*SHORT TASK*.
Can you repeat all of the records below with "installer window" changed to "setup window", keeping everything else as it is and omitting the pictures?

*DATASET EXCERPTS*.
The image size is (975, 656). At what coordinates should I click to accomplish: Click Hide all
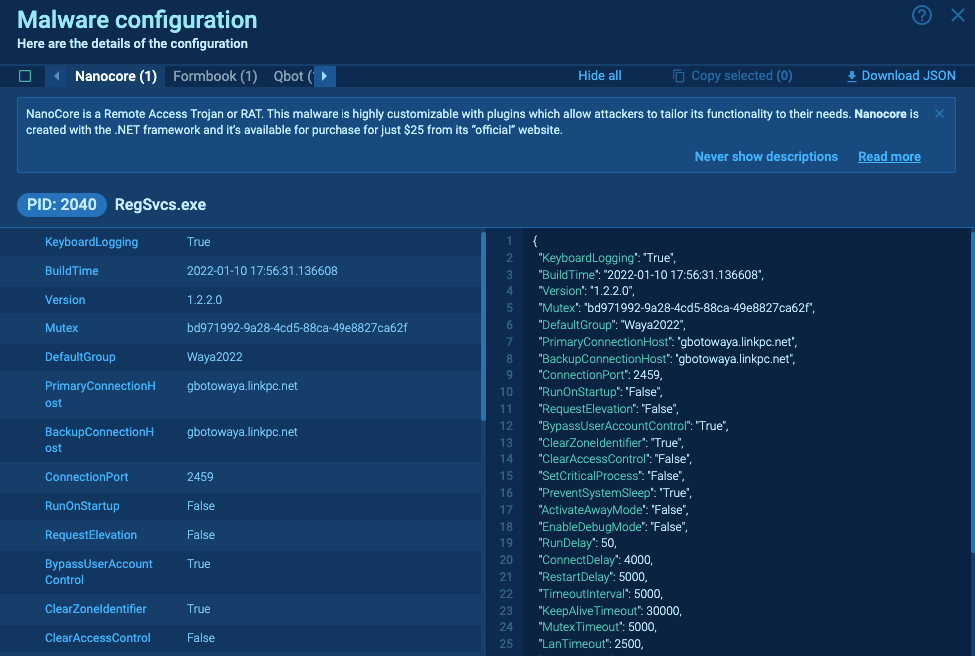pyautogui.click(x=599, y=76)
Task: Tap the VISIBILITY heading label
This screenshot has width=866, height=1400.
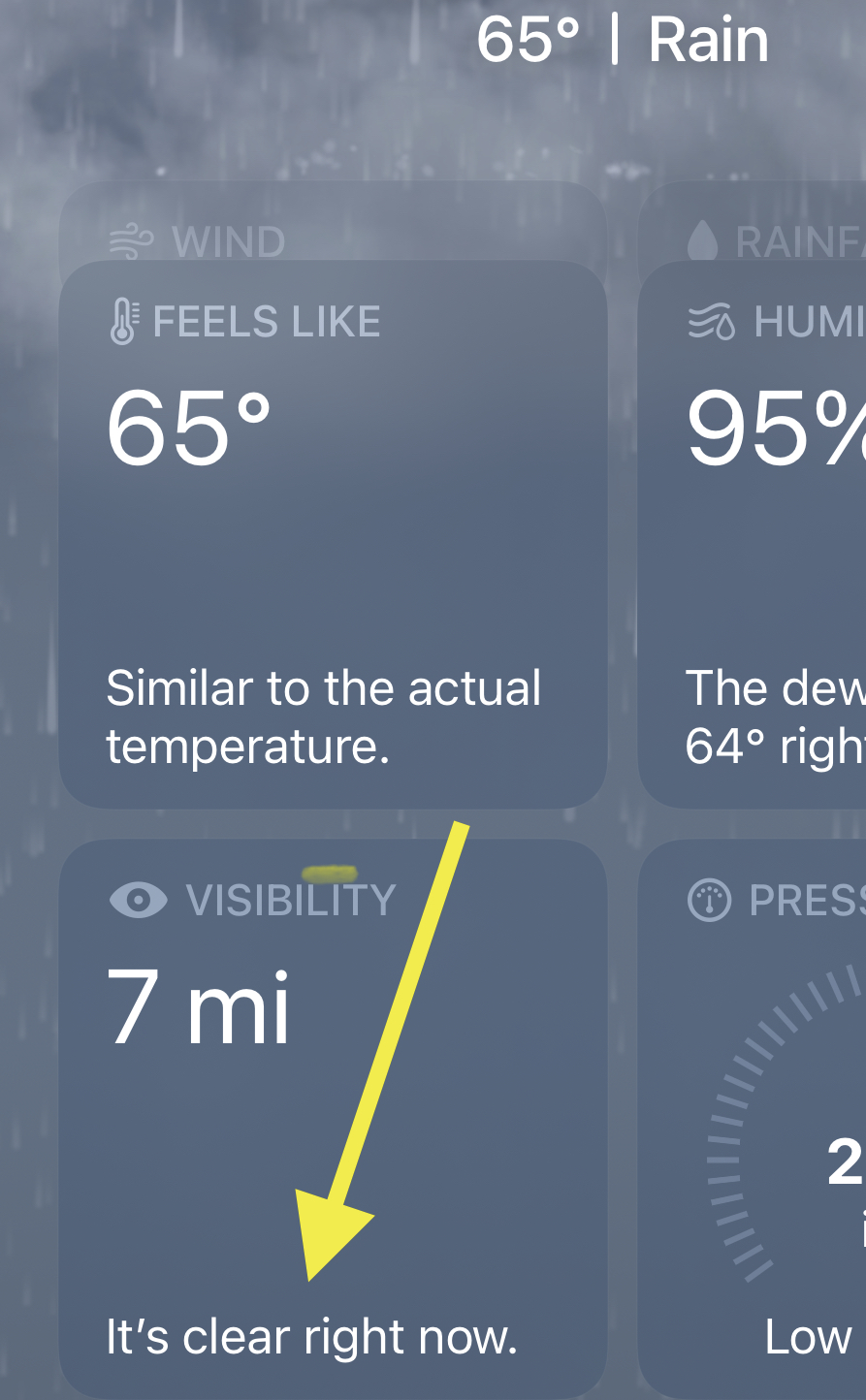Action: [x=291, y=900]
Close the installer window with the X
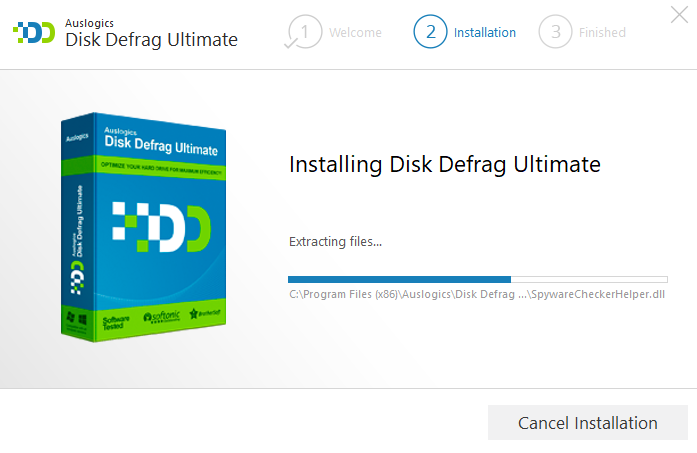Image resolution: width=697 pixels, height=453 pixels. (677, 14)
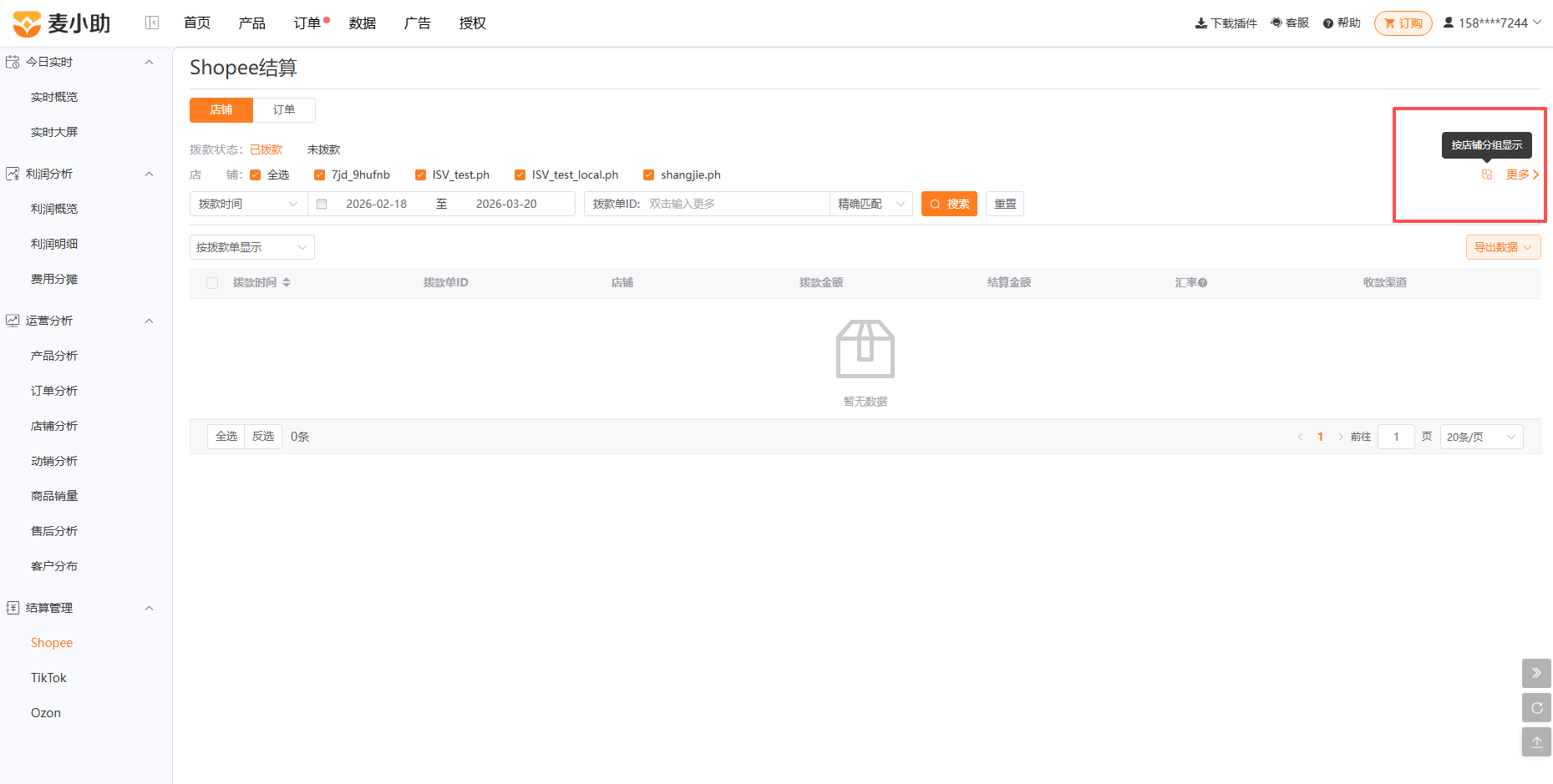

*WRITTEN RESPONSE*.
The image size is (975, 656). At what coordinates should I click to accomplish: Click Hide all
pyautogui.click(x=599, y=76)
Task: Tap the VISIBILITY heading label
This screenshot has width=866, height=1400.
Action: [x=291, y=900]
Close the setup window with the X
Image resolution: width=697 pixels, height=453 pixels. (677, 14)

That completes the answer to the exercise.